Task: Locate every line in the entries below that contains the word "screenshot", and copy each of those lines in full.

Records supplied:
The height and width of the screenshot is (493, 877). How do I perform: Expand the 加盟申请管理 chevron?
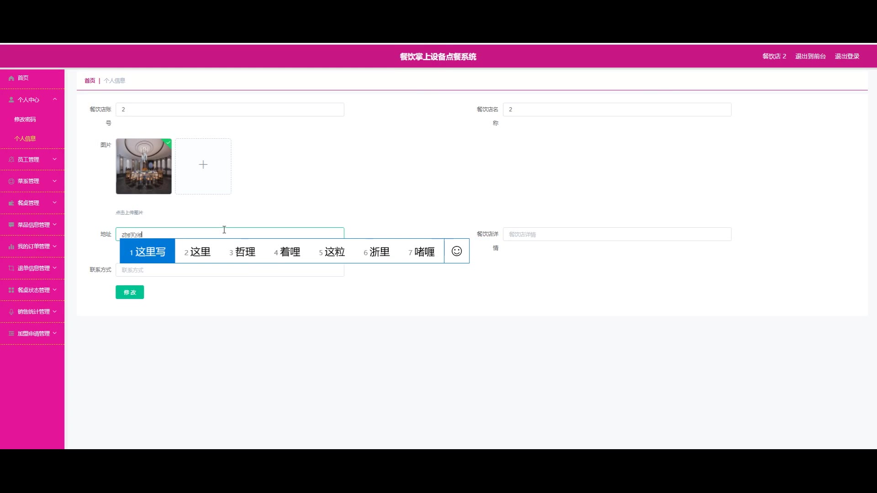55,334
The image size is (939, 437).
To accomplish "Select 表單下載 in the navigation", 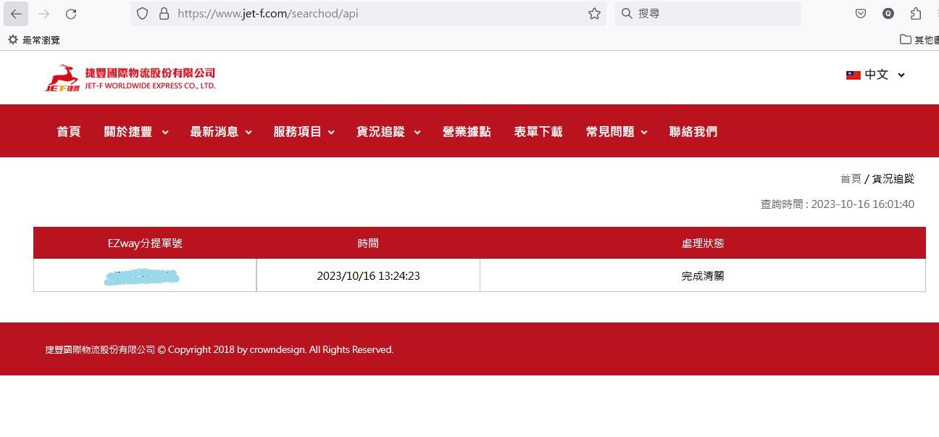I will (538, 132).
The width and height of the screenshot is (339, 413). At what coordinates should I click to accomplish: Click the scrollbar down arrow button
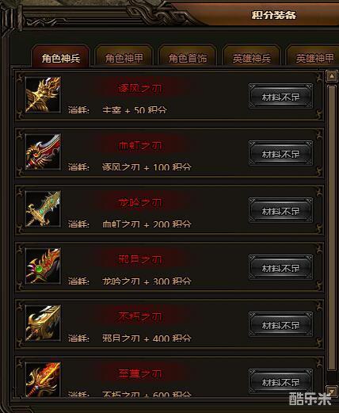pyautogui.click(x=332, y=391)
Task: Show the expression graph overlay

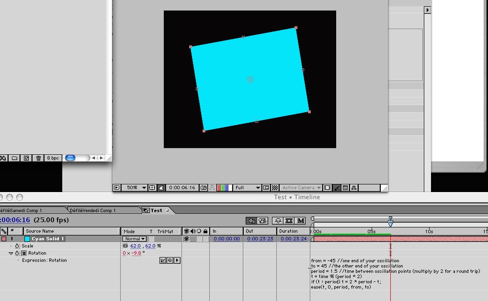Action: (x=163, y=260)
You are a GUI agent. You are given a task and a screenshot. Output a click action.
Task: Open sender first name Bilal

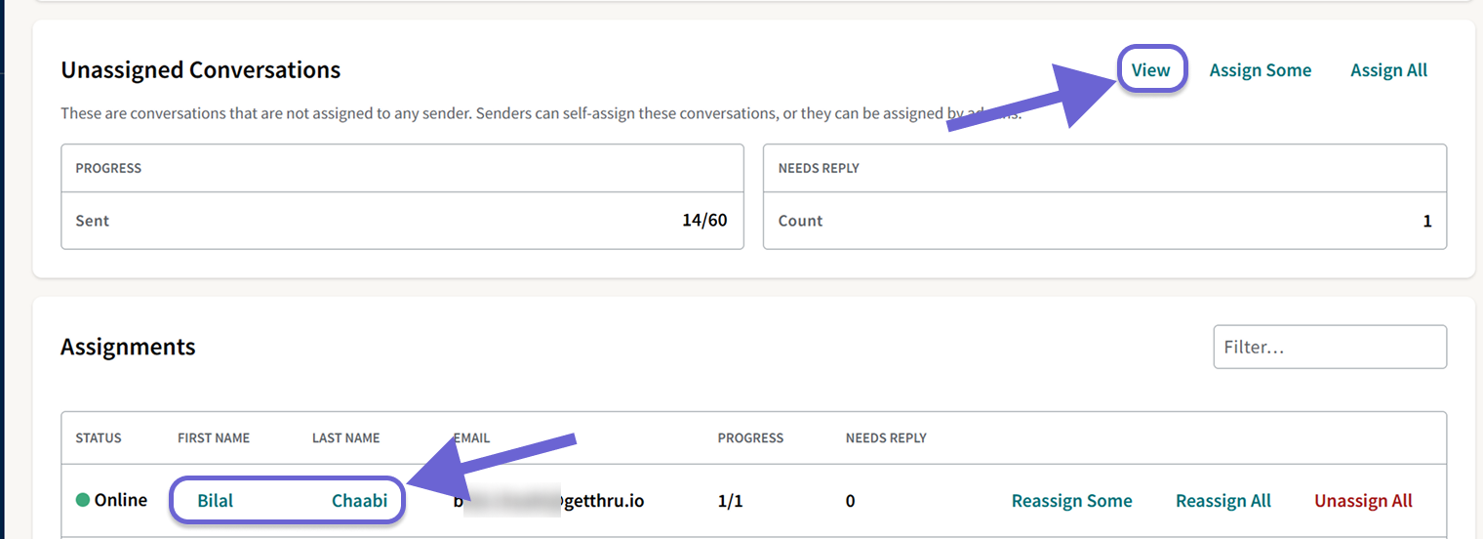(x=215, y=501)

Completed task:
The height and width of the screenshot is (493, 877). How do I perform: Expand the 加盟申请管理 chevron?
The width and height of the screenshot is (339, 413). At what coordinates should I click to accomplish: Click the scrollbar down arrow button
You are a GUI agent. You are given a task and a screenshot. Output a click action.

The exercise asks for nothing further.